## WHAT TO PRODUCE
Render everything in the material from the line containing "Open the Layers dropdown" down to the line containing "click(279, 64)" as a numbered list, leaving out blank lines. Include both of those lines and nothing else.

Start

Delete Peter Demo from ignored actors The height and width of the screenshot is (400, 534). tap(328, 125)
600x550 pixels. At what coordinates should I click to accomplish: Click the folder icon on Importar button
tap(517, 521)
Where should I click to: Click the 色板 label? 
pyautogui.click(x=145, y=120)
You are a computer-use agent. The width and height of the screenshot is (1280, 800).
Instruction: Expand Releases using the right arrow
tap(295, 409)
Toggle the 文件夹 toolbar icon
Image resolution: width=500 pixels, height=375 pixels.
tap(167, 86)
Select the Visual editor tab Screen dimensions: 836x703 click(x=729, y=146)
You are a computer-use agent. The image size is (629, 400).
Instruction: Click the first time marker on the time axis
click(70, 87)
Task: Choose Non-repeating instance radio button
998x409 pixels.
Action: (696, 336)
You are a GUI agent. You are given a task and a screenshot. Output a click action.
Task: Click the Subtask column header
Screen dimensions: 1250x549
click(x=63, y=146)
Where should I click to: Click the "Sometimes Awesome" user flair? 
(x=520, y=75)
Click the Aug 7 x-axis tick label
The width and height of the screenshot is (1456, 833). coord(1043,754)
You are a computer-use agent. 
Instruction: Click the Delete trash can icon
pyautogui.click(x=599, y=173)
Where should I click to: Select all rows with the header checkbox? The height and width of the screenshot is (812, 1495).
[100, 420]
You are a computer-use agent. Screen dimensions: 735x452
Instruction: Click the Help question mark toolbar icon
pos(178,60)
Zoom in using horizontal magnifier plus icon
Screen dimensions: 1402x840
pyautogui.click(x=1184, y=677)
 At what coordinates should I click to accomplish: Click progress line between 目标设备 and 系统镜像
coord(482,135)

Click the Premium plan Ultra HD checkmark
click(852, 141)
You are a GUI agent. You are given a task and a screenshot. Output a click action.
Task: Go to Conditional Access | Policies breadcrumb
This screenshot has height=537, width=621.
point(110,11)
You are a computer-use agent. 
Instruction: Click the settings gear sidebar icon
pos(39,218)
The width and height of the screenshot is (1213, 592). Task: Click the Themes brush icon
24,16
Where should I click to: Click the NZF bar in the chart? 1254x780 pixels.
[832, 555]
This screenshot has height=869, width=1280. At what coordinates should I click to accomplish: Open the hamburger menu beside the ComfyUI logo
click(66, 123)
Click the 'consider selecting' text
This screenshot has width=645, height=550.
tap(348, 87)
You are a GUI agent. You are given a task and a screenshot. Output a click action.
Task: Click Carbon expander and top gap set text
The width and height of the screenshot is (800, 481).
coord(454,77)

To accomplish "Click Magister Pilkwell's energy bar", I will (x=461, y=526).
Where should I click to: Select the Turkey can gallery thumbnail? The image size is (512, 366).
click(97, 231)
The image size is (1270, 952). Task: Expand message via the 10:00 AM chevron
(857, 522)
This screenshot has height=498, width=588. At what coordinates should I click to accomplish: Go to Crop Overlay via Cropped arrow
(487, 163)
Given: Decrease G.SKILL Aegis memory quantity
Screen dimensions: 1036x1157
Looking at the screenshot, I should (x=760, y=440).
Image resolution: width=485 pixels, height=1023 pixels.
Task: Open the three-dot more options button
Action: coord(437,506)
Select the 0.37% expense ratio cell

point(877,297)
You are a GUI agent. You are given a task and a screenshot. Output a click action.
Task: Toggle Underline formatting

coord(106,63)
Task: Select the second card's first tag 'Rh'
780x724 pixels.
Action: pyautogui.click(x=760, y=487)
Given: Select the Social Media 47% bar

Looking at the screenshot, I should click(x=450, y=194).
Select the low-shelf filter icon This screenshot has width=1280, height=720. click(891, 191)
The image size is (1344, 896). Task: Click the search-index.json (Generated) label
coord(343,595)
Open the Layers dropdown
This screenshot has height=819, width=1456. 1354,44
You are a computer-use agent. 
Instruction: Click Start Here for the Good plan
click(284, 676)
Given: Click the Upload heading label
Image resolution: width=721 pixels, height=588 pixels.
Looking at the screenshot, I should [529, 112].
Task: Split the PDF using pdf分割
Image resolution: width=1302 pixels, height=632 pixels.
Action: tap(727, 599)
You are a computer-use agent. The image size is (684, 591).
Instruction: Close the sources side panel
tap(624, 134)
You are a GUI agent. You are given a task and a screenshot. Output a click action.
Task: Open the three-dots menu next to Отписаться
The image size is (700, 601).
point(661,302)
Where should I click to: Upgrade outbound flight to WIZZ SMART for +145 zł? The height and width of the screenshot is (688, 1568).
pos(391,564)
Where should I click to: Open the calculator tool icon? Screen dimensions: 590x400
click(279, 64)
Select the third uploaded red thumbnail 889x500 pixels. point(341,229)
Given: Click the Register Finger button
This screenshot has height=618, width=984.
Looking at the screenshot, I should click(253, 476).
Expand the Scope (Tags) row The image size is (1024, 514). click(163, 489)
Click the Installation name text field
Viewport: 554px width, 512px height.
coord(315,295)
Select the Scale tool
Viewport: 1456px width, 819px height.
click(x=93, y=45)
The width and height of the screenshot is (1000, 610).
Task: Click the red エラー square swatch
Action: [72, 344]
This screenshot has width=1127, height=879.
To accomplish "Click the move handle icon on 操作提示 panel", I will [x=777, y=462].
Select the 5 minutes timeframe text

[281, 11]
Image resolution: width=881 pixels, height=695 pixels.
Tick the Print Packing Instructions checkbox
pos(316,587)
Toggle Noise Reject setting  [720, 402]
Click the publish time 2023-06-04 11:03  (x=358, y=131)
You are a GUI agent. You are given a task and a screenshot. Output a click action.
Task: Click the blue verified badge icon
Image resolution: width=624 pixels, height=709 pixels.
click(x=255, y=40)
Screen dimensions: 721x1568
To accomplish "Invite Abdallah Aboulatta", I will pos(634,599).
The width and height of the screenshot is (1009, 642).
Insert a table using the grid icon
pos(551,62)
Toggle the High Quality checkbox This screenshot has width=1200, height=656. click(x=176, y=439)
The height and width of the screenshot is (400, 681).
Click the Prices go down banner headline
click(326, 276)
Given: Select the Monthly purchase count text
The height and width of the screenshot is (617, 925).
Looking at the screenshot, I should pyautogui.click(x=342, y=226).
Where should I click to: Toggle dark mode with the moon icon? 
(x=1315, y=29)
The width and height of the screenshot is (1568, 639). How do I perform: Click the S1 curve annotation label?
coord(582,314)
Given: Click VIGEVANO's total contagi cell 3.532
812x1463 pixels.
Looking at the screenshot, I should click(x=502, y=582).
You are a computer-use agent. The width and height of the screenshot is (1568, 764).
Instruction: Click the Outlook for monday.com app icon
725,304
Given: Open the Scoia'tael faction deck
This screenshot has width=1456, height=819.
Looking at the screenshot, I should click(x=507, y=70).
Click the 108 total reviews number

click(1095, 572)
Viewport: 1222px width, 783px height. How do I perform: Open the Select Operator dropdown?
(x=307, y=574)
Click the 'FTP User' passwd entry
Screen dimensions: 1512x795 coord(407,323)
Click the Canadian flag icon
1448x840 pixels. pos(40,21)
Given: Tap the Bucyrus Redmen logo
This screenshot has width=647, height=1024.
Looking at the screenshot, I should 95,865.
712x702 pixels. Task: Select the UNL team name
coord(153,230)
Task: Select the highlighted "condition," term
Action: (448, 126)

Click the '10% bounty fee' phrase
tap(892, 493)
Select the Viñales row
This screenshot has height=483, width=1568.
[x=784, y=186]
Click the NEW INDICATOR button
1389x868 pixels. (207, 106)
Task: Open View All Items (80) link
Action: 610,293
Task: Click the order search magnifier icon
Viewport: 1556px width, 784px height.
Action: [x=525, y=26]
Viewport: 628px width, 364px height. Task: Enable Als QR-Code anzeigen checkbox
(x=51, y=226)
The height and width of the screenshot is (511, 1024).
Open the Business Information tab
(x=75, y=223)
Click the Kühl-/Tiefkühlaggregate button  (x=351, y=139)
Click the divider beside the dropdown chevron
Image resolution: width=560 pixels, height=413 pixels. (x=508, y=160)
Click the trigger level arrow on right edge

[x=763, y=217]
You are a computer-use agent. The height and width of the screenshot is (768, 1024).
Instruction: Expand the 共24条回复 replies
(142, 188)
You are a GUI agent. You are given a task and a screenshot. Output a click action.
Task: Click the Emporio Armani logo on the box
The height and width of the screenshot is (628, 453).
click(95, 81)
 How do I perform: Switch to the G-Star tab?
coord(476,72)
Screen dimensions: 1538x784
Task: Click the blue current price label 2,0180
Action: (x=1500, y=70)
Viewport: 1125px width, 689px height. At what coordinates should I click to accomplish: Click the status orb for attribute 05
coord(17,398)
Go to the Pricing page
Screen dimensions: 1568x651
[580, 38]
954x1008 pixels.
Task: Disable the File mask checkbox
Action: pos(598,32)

End

## THE OUTPUT
1. Open the Layers dropdown
2. This screenshot has height=819, width=1456. 1354,44
3. You are a computer-use agent. 
4. Instruction: Click Start Here for the Good plan
5. click(284, 676)
6. Given: Click the Upload heading label
7. Image resolution: width=721 pixels, height=588 pixels.
8. Looking at the screenshot, I should [529, 112].
9. Task: Split the PDF using pdf分割
10. Image resolution: width=1302 pixels, height=632 pixels.
11. Action: tap(727, 599)
12. You are a computer-use agent. The image size is (684, 591).
13. Instruction: Close the sources side panel
14. tap(624, 134)
15. You are a GUI agent. You are given a task and a screenshot. Output a click action.
16. Task: Open the three-dots menu next to Отписаться
17. The image size is (700, 601).
18. point(661,302)
19. Where should I click to: Upgrade outbound flight to WIZZ SMART for +145 zł? The height and width of the screenshot is (688, 1568).
20. pos(391,564)
21. Where should I click to: Open the calculator tool icon? Screen dimensions: 590x400
22. click(279, 64)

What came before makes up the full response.